Artillery fire “like the constant roll of thunder” was described by Pfc. H.L. Kirby from the American lines in France in a letter received in July by his mother, Mrs. Henry L. Kirby of Marshall.
“I left England and am now in France, and there is plenty going on. I crossed the English Channel on an LST that carried trucks and tanks and all that kind of stuff,” wrote Pfc. Kirby. “I am driving a jeep now, and we are sleeping in pup tents and taking baths in our helmets.”
Another Fauquier soldier, Gordon Barnewell, said the beach landing on Normandy was “the worst hell.” In a letter to his mother, Mrs. William G. Barnewell of Washington, he wrote, “I can understand why there are a lot of things in combat you don’t like to speak of. I know now, why. By the grace of God, we are alive.”
Lt. Robert M. Stribling of Markham was in the first unit ashore on D-Day. “I have quite a comfortable foxhole now,” Lt. Stribling wrote in his letter to his mother, Mrs. W. C. Stribling. “I have lost every piece of clothing and equipment I own. Our battalion had the honor of being the first troops ashore on French soil.”
News of casualties Fauquier suffered during the invasion began to come in after the War Department notified their families. Reported killed in action on D-Day were Pvt. Lester Laing, 26, of Warrenton, and Delaplane native Tech. Sgt. 1st Class Abner L. Adams.
Laing, an infantryman, was a former member of the Warrenton Rifles, and the first member of the local company to be lost in action.
Adams served in a trucking company of the Quartermaster Corps and was in charge of 80 trucks during the invasion. “I am doing my utmost to shorten this war,” Adams wrote in a letter to his mother dated May 21, 1944. “You and father take care of yourselves, and don’t worry about me.”
The first man from Fauquier to be wounded in the invasion was Tech. Sgt. Harold J. Davis of Remington, for whom American Legion Post 247 in Remington is named.
On the day of the invasion, Davis suffered a head wound, but he soon returned to duty. He would later see combat in October at Crucifix Hill in Germany and at the Battle of the Bulge in December and January. Davis returned from the war with four Purple Hearts and the Bronze Star.
Pfc. Marvin M. Creel of The Plains, a member of the 29th Division, 116th Infantry, was among the first to hit the beach. Interviewed in 1994, Creel recalled the treacherous landing at the shoreline and crawling through the barbed wire fortifications, which were wired with explosives. “There were a lot of guys getting killed there, and a lot of guys wounded,” he said.
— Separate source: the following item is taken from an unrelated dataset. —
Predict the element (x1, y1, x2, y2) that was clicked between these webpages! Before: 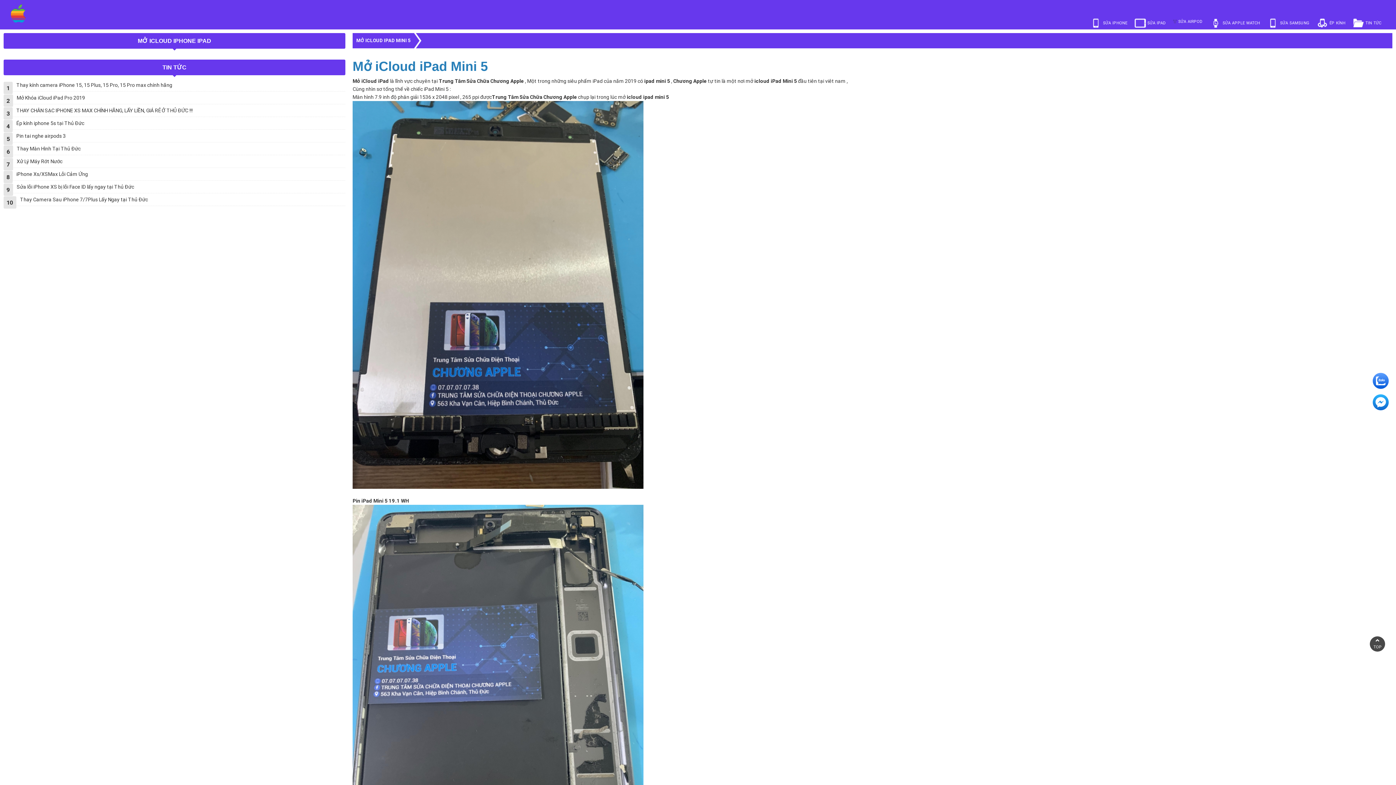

Engaged in the fighting inland, Creel escaped injury for two weeks, until losing a finger in a bombing raid – by friendly forces.
Others who escaped injuries would be affected by what they endured on D-Day, and the fighting that followed.
Also interviewed in 1994, John “Penny” Cornwell, of Remington recounted the 24 hours he spent in a landing craft going around in circles in the English Channel before landing on Utah beach. “They gave us all those seasick pills,” he recalled. “I ate a whole bottle.” Years later, Cornwell stated after that ordeal, he would never again set foot in a boat – any boat.
Warriors to the end
The liberation of Europe after the D-Day invasion was costly, both for the U.S. and Fauquier County. In less than a year – from June 6, 1944, until the surrender of Nazi Germany on VE Day (May 8, 1945), more than 40 soldiers and airmen from Fauquier died in the European Theater of Operations alone – the greatest number of men lost in the shortest span of time.